Todos que sobraram do grupo de amigos estavam agora em um pequeno parque de diversões na cidade de Hawkings, acompanhados por Steve e Robin, gargalhando alto de piadas que em um contexto diferente não teriam a menor graça. Mike nunca estivera em um estado de tamanha confusão. Seus pensamentos insistiam em questioná-lo, se contradizendo a cada minuto. Ele chegou em muitas conclusões que foram depois desfeitas, mas a esse ponto, existia apenas uma certeza; ele era imundo.
Mike sempre sentiu algo forte por Will, muito mais do que deveria, sentimentos que em hipótese alguma deveriam ser sentidos de um garoto para outro. No começo, era simples demais; era um amor puro e ele não tinha ideia do que aquilo poderia significar. O tempo passou, e acompanhando o amadurecimento pequenas linhas de raciocínio chegaram com dúvidas bobas, perguntas idiotas com respostas teoricamente tão fáceis que chegava a ser ridículo. Mike sempre teve o incrível talento de calar essas perguntas, mas mais maturidade veio, e as perguntas antes bobas faziam cada vez mais sentido; foi então que ele não mais conseguiu calá-las sozinho, por isso se "apaixonou" por uma garota tão perdida quanto ele, se convenceu de que o que sentia por ela era paixão e o que sentia pelo garoto era um simples amor fraternal.

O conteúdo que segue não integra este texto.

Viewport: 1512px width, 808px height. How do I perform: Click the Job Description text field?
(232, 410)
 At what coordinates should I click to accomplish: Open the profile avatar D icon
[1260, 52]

À medida que a puberdade chegou, seus desejos ficaram cada vez mais sujos e carnais. Mike sempre teve uma imaginação fértil, que agora pregava imagens na sua cabeça de coisas que ao mesmo tempo o faziam querer sair da própria mente e ficar, explorar e deixar que os pensamentos atulhassem seu estômago com borboletas. Os desejos eram, infelizmente, direcionados para pessoas a quem não deveriam ser.
Talvez, se Mike não gastasse toda sua energia tentando negar a conclusão; que era óbvia; ele já estaria no caminho de superar a dúvida que, de uma forma ou de outra, lhe atormentou a vida toda.
"Mike!" Robin disse, arrancando ele de sua reflexão interna atemporal. Ela começou a puxar o garoto pelo braço, o distanciando do grupo. "Tudo bem?" Robin quase nunca perguntava isso para ninguém, ela era provavelmente a única pessoa que Mike conhecia que não usava tal pergunta como cumprimento, ela só perguntava quando realmente estava interessada em saber.
"Sim." Mike respondeu, eles já estavam longe do resto do grupo e das luzes do parque, se situando atrás de uma barraca de comida, onde era escuro demais para ver cores com clareza. Mesmo assim, o jeito agressivo com que Mike ditou a palavra foi mais que suficiente para alguém como a Robin; uma garota extremamente observadora; perceber que ele mentia.
"Você não disse uma palavra desde que chegamos no parque, Mike." completou, mas seguiu sem resposta. Ao invés de o interrogar novamente, ela só esperou, olhando nos olhos escuros do garoto que acabara de voltar de seu próprio universo.
Depois de poucos segundos de silêncio que pareceram para Mike uma eternidade; talvez pelo encarar intenso e constante de Robin ou pelo tempo que teve para pensar no que lhe afligia; uma lágrima desceu pelo lado mais iluminado de seu rosto, eliminando as chances da garota em frente não notar. Ela não precisou dizer nada, Mike já sabia que estava encurralado; não sairia dali antes de deixá-la informada.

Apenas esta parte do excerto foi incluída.